Tuesday, March 13, 2018

Musing

I spend a lot of time
More than I ( or anyone who isn't a music producer really) should actually lying in bed and listening to music.
now whether I'm alone or with company with unimportant.

But occasionally I'm in someone's bed and I've hooked up my phone or ipod to their speaker and we are just lying there listening to music.

And it is the most delectible and delicious thing.
I'd just like there pulling the notes out of the air and adlib-ing.

When I become a sugar mummy full time, it will be in this zone that my sugar baby will get anything he wants if he asks.
Nicely.
Saying please.
and giving me a foot rub.

Anyway I'm going away to Portharcourt for my friends wedding and I think I might spend a good portion of my time sitting by the pool working, pretending to be working and real life studying, while I just listen to music and enjoy my life.

Before I come back to Lagos and start stressing about parking space and mad people driving on the road

Now my dresses are ready for the wedding.
My tailor is the best thing since sliced bread. no jokes.
She did a madness with my dress.

Back to Port Harcourt I am dreading going sans plus one. Everyone is going to have someone they are coming with and I am dreading that the bride will do something ridiculous like give me the bouquet. I think I will die. Like literally the ground will have to open up and swallow me die.

People keep thinking because I'm separated I hate weddings.
I love weddings. I actually enjoy them so much. If I was a braver person I would go to china and buy a pyrotechnic machine and come back and cash out massively.

But we all know I'm a coward.

Anyway I am excited to make it a vacation. My first one this year because again I woke up and decided to do a complete 180 career wise and for someone who never second guesses herself; I keep asking myself- is this really what you wanna do.

I was telling my mum that I am so over qualifications. That in the last 8 years I've managed to get a Bachelors, a Masters, and I'm on my second set of charter qualifications.

Look if after all of this I'm not a billionaire then I'm going to find a billionaire and marry the fuck out of him because I do not understand this shit.
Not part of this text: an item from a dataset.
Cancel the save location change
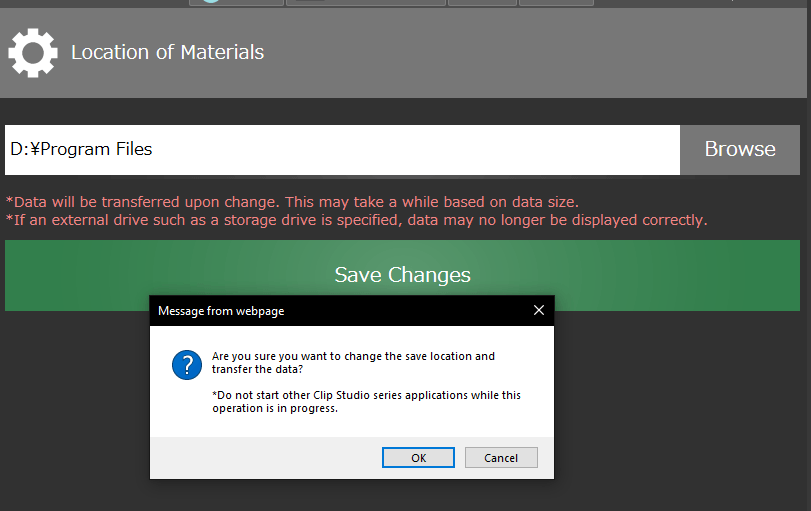 click(501, 457)
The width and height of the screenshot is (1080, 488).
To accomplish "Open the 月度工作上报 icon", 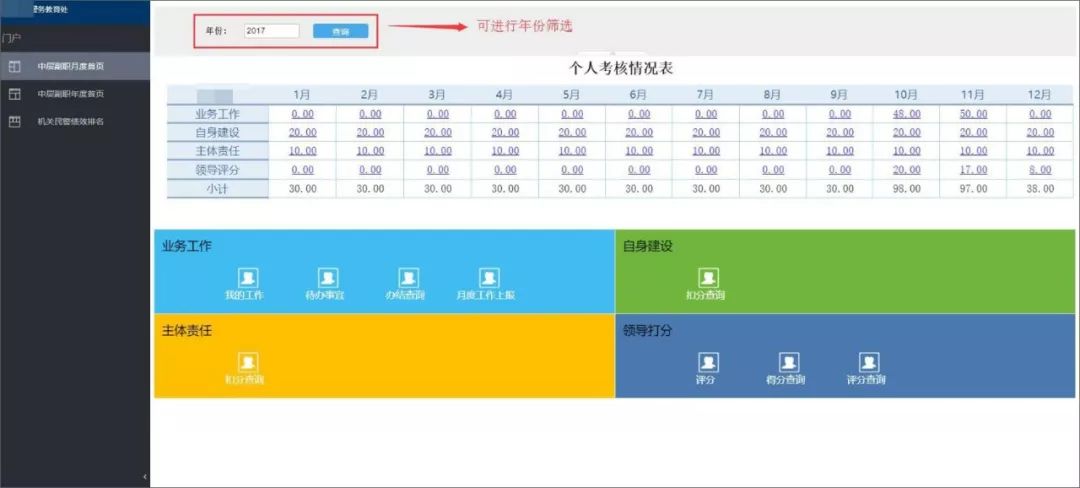I will [488, 279].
But as I was writing this I got an email offer for a job suiting me to the T. Like this thing is so strange just when you don't want to do something again then it starts falling out of the sky. case in point. This job.

I didn't even reply.
The hiring team called me like hey, I sent you an email you did not respond.
And I told her I do not think this aligns with my career plans.

And in my mind, I'm like na me be this?
Turning down jobs?
Damn.

There is really nothing I'm not worthy of.

I am wearing the cutest black dress today it's a Zara medium I don't think I could fit maybe 3 months ago and now I can zip it up myself.
Although I think it's squeezing my boobs too much sha. but we will see.


I miss T so much

If he was in Lagos I'd be an orobo by now because we'd be eating our way through. Also he is coming to town month end with his girlfriend- FINALLYYY. I'm always so excited when my friends bring their girls to meet me.

My mum thinks I'm tying too much to my exams.
How could I not I think? She looks at me like meh.
I think she is playing too much with the things important to me.

This week has been good, I'm having the strangest set of dreams.
I am happy.
I fit into a dress I like.
I'm off to the library to do some reading.
I'm packing a swimsuit and getting a brazilian. for my vacation to PH.

What color to do my nails?
Thinking of a mini ghana road trip in June?
Eyeing my vacation to italy like are you gonna be possibleeee- Yas.